Work to be completed →
All records below should be repeated exactly, with the pictures left out.

Entries shown →
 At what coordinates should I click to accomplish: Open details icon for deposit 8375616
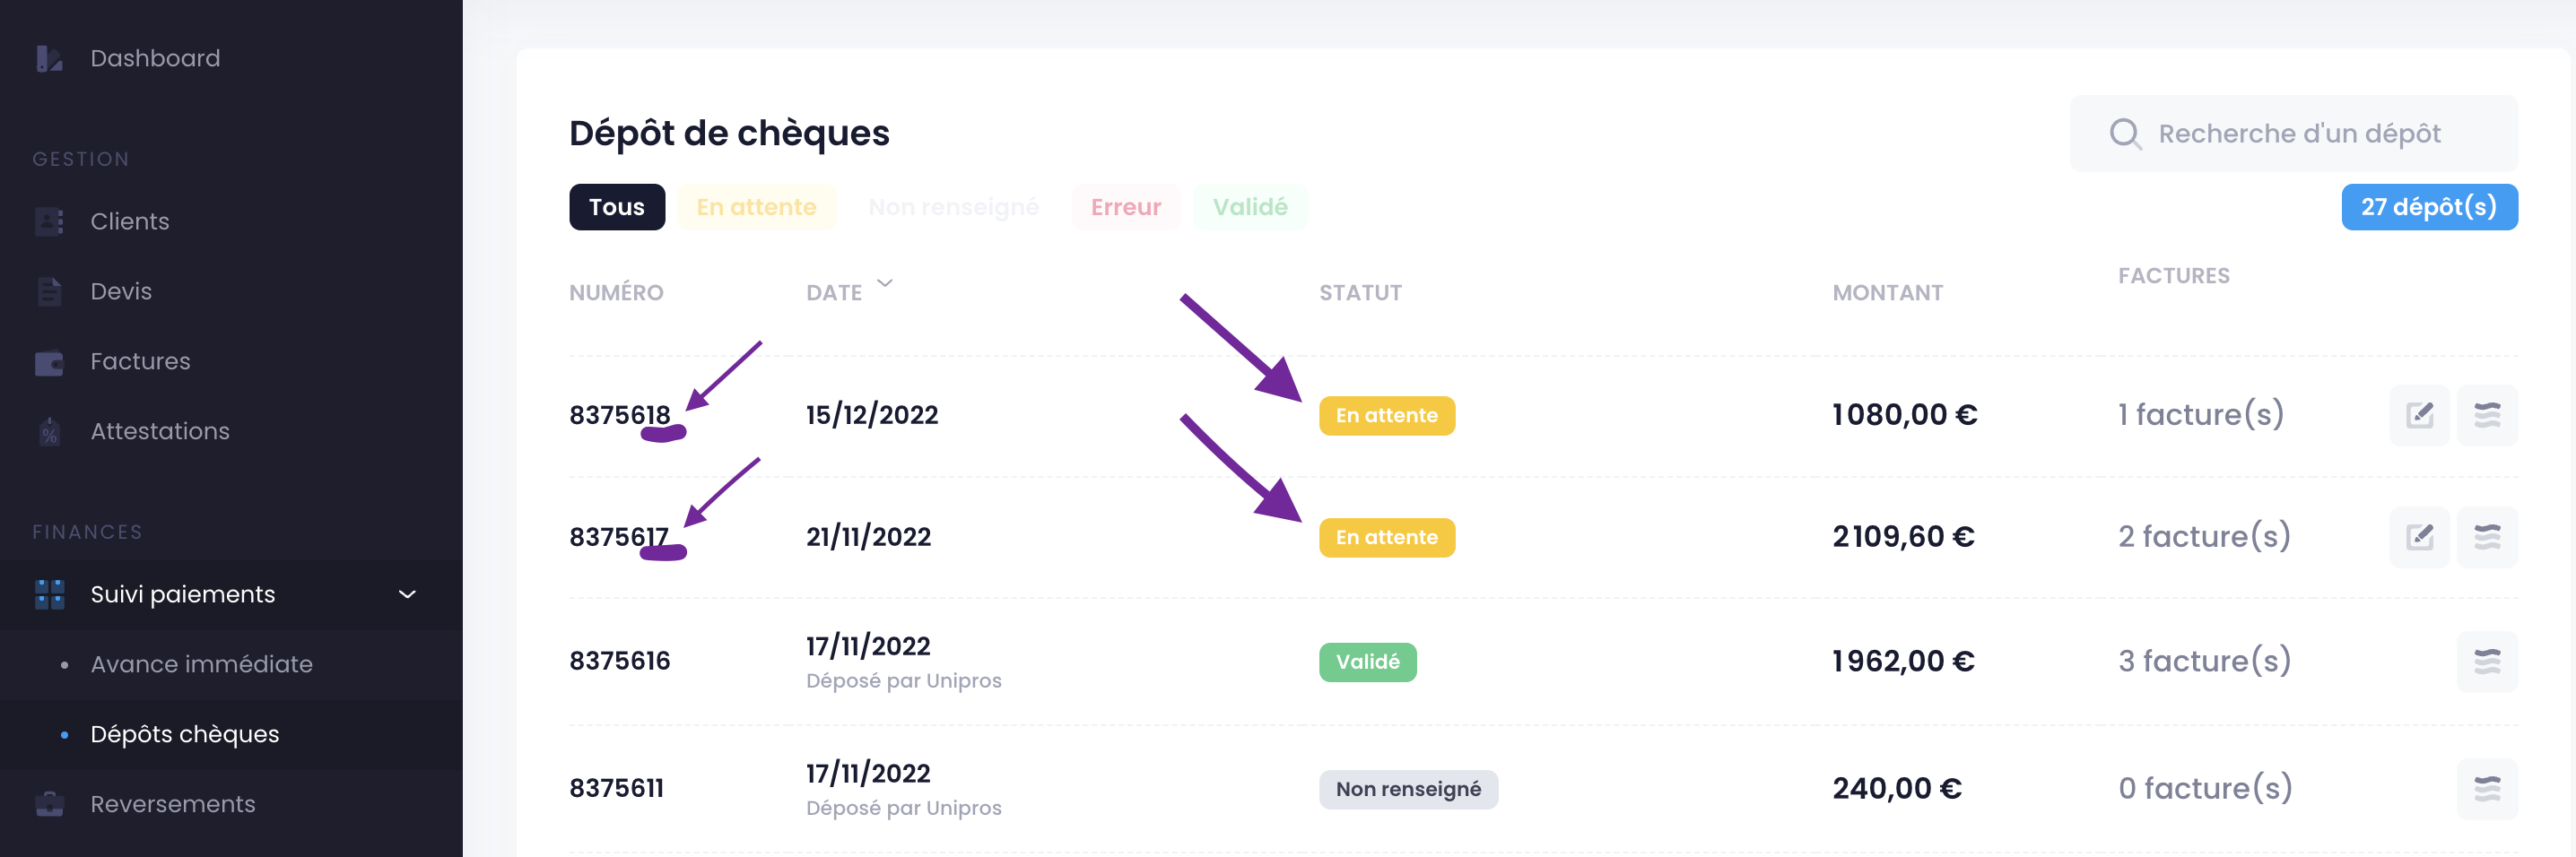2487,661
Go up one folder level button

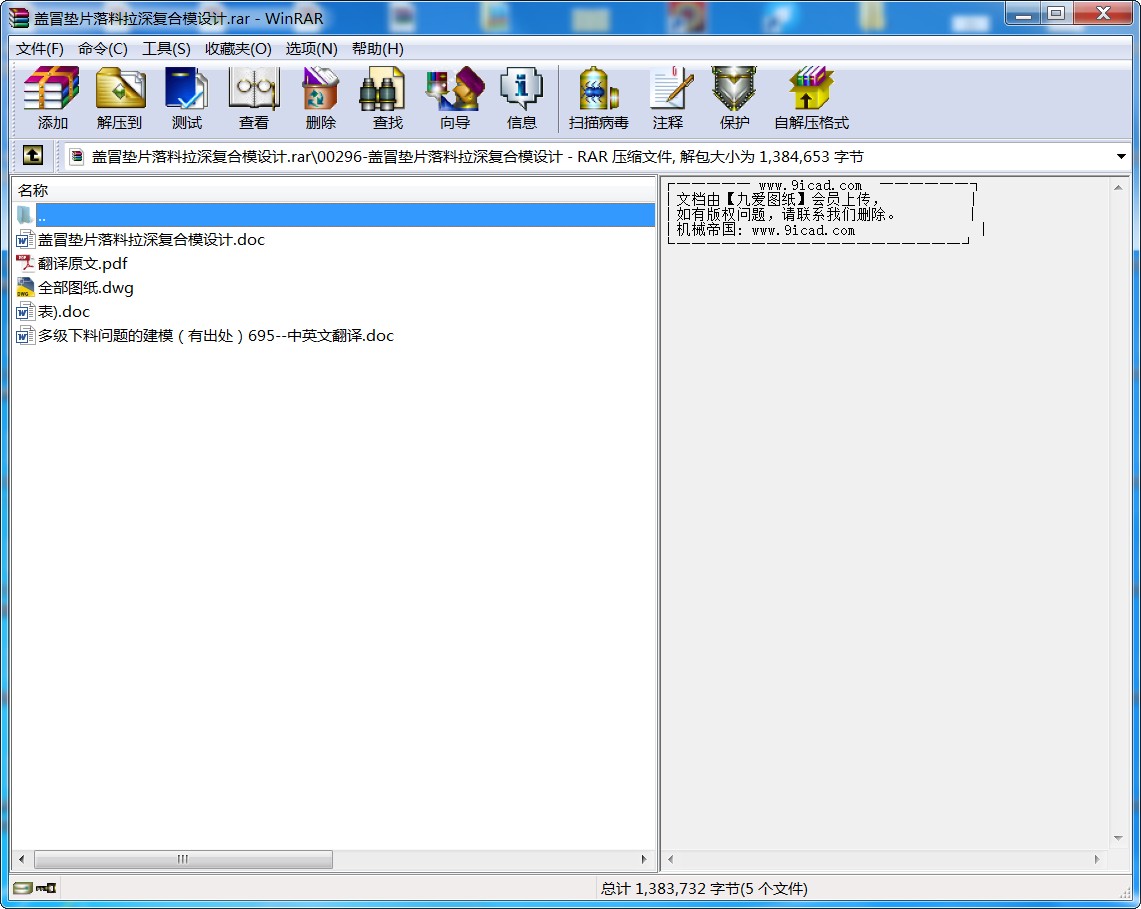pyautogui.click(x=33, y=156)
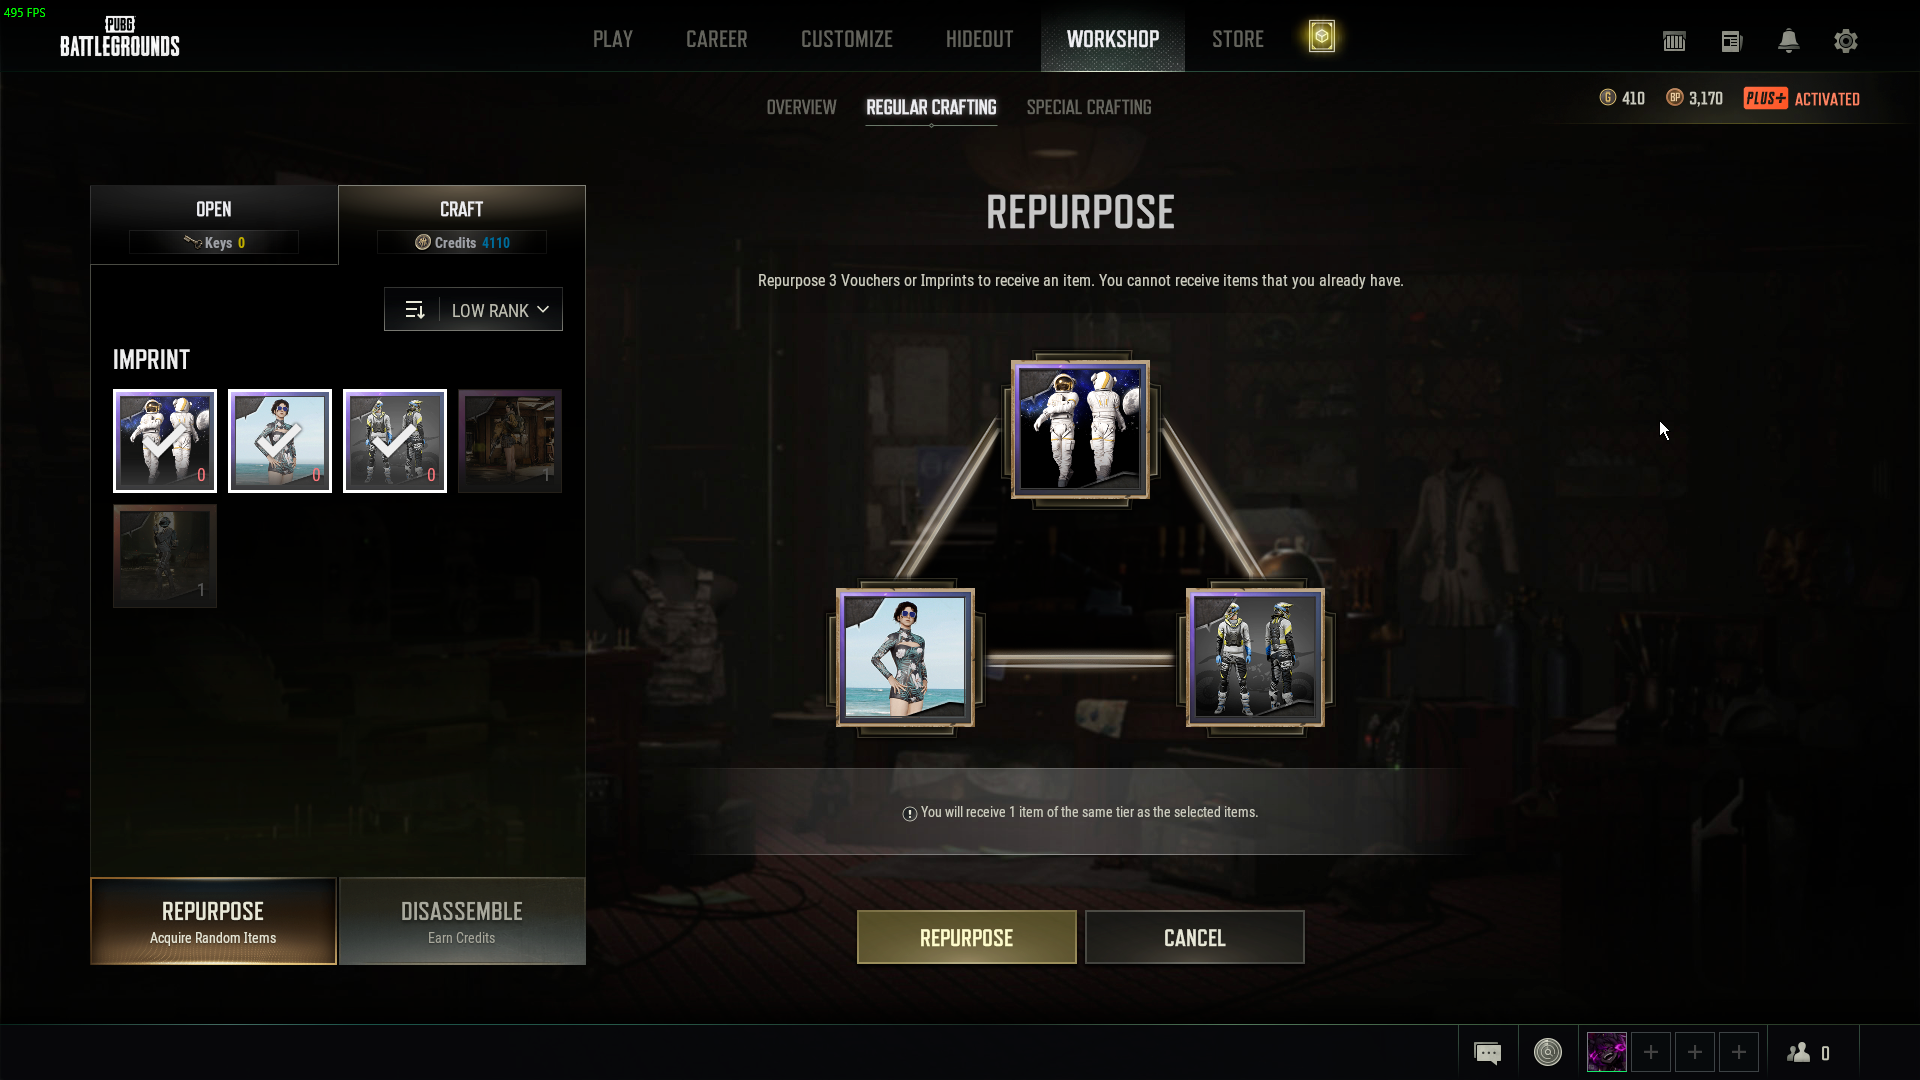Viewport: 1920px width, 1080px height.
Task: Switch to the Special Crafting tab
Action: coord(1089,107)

Exercise response →
 At what coordinates should I click to accomplish: Open details icon for deposit 8375616
2487,661
Go up one folder level button

pyautogui.click(x=33, y=156)
Viewport: 1920px width, 1080px height.
Task: Switch to the Special Crafting tab
Action: coord(1089,107)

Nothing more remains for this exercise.